-- Aim --
Reproduce verbatim the rows between the line holding "Click the Reply All double-arrow icon" and the line holding "Action: (1312, 531)", inclusive.
»»
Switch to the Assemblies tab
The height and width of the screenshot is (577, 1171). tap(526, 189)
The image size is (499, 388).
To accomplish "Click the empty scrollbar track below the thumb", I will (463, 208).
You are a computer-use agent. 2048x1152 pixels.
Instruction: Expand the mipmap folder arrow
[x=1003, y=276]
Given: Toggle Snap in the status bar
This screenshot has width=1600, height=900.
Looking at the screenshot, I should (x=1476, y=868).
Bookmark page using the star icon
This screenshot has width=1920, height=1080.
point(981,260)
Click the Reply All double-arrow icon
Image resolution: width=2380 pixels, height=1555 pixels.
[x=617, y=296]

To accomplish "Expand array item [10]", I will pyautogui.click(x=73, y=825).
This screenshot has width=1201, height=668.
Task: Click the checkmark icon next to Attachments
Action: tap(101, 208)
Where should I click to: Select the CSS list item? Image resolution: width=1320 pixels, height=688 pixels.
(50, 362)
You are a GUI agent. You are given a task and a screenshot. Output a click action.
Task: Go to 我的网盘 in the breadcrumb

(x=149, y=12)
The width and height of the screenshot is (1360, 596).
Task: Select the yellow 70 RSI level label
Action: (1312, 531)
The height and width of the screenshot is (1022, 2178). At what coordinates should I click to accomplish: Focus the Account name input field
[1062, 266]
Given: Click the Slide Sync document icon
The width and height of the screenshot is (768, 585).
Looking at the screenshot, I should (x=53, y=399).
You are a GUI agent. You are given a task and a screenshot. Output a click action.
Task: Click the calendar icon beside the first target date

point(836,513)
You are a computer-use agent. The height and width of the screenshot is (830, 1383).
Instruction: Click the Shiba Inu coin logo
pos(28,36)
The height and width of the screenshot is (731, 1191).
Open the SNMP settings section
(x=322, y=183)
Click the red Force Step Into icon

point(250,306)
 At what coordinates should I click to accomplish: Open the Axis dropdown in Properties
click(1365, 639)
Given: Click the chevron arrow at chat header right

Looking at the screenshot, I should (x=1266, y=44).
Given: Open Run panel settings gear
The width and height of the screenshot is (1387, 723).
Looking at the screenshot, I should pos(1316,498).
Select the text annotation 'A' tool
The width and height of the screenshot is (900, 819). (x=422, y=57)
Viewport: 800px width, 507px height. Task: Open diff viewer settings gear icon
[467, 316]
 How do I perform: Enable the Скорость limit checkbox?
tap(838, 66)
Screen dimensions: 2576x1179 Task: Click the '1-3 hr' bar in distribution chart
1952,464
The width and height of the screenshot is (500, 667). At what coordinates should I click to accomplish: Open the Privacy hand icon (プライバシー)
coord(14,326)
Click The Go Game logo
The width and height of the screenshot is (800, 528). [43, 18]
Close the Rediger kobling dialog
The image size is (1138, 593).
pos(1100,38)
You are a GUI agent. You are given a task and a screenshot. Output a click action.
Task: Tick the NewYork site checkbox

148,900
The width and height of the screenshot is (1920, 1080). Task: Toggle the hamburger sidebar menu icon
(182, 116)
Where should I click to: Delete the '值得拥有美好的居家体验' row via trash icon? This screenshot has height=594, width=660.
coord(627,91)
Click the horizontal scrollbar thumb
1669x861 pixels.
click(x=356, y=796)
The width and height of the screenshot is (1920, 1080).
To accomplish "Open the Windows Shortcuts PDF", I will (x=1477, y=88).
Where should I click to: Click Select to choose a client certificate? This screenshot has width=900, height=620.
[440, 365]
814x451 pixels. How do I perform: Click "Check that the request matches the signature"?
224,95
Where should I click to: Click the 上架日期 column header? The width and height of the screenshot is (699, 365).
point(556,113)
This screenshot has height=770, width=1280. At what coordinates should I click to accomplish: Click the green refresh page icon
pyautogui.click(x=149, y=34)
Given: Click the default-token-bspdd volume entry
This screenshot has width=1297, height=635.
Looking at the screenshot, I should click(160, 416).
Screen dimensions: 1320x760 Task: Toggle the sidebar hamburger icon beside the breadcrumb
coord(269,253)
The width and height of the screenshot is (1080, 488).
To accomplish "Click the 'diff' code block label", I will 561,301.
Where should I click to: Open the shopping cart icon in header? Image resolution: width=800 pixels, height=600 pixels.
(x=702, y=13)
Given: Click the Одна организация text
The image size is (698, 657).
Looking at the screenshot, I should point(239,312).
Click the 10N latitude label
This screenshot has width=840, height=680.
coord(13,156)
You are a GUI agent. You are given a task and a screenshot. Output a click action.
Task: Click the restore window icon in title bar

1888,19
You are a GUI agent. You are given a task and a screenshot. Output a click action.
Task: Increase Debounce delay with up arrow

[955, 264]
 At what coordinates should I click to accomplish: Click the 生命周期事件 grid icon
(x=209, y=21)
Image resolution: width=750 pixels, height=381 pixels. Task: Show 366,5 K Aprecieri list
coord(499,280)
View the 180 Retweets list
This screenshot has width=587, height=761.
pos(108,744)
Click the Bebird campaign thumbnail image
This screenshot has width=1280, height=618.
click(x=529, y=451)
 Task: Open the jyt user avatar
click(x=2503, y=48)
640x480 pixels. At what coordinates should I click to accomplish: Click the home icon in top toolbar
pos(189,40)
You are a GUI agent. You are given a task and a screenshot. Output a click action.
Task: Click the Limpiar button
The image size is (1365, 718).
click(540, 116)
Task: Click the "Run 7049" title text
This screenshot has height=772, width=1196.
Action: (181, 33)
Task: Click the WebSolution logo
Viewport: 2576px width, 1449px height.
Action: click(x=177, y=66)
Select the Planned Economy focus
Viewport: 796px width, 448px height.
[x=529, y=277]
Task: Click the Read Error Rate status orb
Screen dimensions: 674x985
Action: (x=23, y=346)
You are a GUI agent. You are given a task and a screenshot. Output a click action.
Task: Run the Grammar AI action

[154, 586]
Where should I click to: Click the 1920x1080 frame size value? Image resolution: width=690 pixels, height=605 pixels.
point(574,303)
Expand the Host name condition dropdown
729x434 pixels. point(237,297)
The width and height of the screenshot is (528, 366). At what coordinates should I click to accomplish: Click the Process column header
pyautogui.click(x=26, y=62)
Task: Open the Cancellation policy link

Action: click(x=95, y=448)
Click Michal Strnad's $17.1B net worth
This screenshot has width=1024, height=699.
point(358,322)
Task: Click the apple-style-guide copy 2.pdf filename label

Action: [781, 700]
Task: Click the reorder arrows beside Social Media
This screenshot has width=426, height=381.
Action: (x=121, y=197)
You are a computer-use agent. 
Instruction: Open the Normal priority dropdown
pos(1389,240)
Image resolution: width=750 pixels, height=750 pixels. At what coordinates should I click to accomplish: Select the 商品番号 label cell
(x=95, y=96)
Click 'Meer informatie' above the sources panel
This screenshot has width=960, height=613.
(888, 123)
««
-- Reply --
Click the Reply All double-arrow icon
Image resolution: width=2380 pixels, height=1555 pixels.
[x=617, y=296]

To accomplish "Expand array item [10]", I will pyautogui.click(x=73, y=825).
This screenshot has width=1201, height=668.
Task: Click the checkmark icon next to Attachments
Action: tap(101, 208)
Where should I click to: Select the CSS list item? Image resolution: width=1320 pixels, height=688 pixels.
(50, 362)
You are a GUI agent. You are given a task and a screenshot. Output a click action.
Task: Go to 我的网盘 in the breadcrumb

(x=149, y=12)
The width and height of the screenshot is (1360, 596).
Task: Select the yellow 70 RSI level label
Action: (1312, 531)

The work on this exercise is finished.